Hawthorn blinked first and missed the moment. Geelong made the right decisions and executed, their endeavour and pressure, the ability to hit the target almost subtle, but it made the difference between winning and losing.
Steve Johnson and Podsiadly found the goals with kicks off the ground. Travis Varcoe offered a tap in the centre that led to a goal. Hawkins played well enough to keep Cameron Mooney out of the team.
During critical minutes Hawthorn turned the ball over when they had opportunities. Buddy Franklin hurt his knee in a marking contest when the game was over. Trouble will find footballers in finals, they don’t have to search for it.

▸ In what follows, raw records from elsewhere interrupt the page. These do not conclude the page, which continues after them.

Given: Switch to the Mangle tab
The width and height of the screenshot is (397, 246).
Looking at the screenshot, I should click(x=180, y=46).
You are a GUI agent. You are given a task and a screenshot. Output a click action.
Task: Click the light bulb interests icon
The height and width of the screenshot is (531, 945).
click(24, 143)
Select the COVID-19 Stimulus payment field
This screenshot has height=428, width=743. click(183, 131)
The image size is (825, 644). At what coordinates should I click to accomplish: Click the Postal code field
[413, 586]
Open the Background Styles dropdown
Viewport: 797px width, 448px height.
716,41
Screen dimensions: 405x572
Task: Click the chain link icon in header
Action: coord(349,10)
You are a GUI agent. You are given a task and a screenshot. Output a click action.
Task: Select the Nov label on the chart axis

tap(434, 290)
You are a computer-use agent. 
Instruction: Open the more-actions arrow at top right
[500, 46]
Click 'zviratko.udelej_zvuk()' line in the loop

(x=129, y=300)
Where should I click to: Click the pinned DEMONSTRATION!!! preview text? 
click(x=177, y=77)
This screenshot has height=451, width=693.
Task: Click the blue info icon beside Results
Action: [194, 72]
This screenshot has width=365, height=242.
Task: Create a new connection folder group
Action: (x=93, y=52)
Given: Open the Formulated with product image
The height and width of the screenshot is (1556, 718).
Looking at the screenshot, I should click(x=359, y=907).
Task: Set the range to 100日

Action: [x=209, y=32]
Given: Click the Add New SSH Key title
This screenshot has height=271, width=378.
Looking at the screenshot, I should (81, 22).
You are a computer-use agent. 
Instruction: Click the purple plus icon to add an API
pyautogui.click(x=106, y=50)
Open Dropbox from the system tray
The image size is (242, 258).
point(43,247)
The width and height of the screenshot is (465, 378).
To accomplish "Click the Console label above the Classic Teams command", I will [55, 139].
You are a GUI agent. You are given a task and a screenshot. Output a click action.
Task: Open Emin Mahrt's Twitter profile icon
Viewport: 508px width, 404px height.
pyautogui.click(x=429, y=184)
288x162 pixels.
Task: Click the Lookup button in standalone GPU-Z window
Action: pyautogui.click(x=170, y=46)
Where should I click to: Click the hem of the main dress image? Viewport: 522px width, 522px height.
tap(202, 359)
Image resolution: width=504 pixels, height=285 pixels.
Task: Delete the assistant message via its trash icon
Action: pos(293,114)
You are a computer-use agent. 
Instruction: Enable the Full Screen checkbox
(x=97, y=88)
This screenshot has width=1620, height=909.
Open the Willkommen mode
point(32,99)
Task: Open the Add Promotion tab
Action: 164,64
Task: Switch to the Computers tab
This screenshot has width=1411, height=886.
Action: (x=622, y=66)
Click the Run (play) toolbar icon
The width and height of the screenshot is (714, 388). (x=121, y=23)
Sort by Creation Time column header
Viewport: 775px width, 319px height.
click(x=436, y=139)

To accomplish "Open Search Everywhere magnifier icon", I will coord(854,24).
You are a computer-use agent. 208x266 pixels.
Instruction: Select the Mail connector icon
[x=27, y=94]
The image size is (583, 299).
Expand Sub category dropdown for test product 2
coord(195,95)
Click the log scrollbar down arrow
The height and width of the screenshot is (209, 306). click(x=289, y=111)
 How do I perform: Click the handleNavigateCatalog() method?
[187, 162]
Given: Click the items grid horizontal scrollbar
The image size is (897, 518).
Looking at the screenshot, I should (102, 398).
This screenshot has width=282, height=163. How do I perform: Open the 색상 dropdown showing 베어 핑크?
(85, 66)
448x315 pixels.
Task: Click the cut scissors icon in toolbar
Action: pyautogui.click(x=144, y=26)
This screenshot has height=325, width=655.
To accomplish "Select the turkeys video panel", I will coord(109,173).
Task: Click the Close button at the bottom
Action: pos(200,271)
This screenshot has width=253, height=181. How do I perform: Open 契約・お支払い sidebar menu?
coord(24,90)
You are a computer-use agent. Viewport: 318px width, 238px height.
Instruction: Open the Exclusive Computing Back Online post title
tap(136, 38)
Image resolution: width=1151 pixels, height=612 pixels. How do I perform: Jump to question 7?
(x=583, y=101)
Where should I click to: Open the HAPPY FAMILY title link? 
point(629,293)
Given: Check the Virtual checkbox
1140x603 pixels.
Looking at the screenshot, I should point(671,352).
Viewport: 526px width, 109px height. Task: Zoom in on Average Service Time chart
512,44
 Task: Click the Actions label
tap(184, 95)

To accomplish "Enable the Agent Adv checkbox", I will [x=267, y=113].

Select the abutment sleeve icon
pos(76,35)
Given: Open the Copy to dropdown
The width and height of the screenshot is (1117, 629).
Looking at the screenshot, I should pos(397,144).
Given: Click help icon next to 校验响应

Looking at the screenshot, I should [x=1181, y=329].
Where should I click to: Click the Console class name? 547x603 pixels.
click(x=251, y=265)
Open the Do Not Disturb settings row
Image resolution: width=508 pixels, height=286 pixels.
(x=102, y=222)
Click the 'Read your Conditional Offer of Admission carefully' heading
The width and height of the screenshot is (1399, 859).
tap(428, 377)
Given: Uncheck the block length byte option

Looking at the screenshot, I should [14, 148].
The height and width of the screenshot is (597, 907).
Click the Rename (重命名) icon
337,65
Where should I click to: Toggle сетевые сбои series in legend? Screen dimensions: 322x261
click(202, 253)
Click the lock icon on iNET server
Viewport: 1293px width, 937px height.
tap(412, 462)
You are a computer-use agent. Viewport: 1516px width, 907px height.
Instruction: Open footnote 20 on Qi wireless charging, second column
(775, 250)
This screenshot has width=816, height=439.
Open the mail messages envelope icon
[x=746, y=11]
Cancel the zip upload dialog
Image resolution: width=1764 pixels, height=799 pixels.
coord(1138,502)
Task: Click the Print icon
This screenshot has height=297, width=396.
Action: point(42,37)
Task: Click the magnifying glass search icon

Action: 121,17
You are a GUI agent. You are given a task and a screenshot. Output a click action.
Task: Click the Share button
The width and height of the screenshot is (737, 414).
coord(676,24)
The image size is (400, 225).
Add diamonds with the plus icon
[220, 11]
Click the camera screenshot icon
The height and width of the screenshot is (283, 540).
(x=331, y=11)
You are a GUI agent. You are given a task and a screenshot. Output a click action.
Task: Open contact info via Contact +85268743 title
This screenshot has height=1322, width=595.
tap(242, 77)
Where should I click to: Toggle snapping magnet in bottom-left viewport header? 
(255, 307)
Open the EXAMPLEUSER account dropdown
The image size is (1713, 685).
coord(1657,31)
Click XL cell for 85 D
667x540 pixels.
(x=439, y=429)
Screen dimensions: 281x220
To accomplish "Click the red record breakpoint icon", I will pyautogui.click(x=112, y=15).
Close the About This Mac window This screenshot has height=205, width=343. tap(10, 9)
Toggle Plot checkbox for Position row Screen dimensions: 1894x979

The Hawks have done nothing, gone nowhere, and they won’t until they can beat Geelong. A season of promise has disintegrated amid the wreckage of injury. That’s how football goes, all chances often for a lost cause.
West Coast fought a lost cause and couldn’t win, their dream fading with the daylight over a windy, cool MCG. Their opponent, Collingwood, had made a thousand promises after midnight, snow on snow, and eked out a troubled win.
For all their money and sport scientists, Collingwood is faltering. High altitude training in Arizona can’t prepare clubs for injuries, suspensions and an arduous season. Arizona was supposed to create the fittest list science could produce.
Sometimes the stars seem closer than they should. At the wrong time of the year, the Magpies have settled and withdrawn. Where once they produced excellence, they’re now grinding, doing enough, drifting to a win.
They drifted on Saturday. The match was tight and defensive, ten goals to six at three quarter time for a 26-point lead to Collingwood. West Coast whittled the lead to seven points midway through the last before a late goal to Luke Ball killed the contest.
Collingwood might not have been lucky to win, but they’ll be feeling lucky.
Football clubs get what they deserve. St Kilda and Essendon deserve to be out, they weren’t good enough. The rest of the finalists, by virtue of wins and ladder position, deserve to go on.
At the weekend, Hawthorn plays Sydney and West Coast plays Carlton. Defeat awaits the unwary.
They won’t be big enough or strong enough. They’ll lack class, poise and finesse. The losers will be exposed, as not good enough.